**PROBLEM DETAILS**.
Every line from the one with "Task: Increase Center frequency with up arrow" through the final line of the entries below should be returned exactly; leave out all other lines.

**DATA EXTRACT**.
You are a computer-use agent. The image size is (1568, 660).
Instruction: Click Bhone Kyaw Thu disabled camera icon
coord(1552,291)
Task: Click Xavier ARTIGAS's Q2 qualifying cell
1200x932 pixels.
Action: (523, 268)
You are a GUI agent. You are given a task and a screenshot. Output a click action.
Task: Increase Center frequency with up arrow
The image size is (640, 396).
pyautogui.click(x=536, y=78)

**SOLVED PROBLEM**.
Task: Increase Center frequency with up arrow
The image size is (640, 396).
pyautogui.click(x=536, y=78)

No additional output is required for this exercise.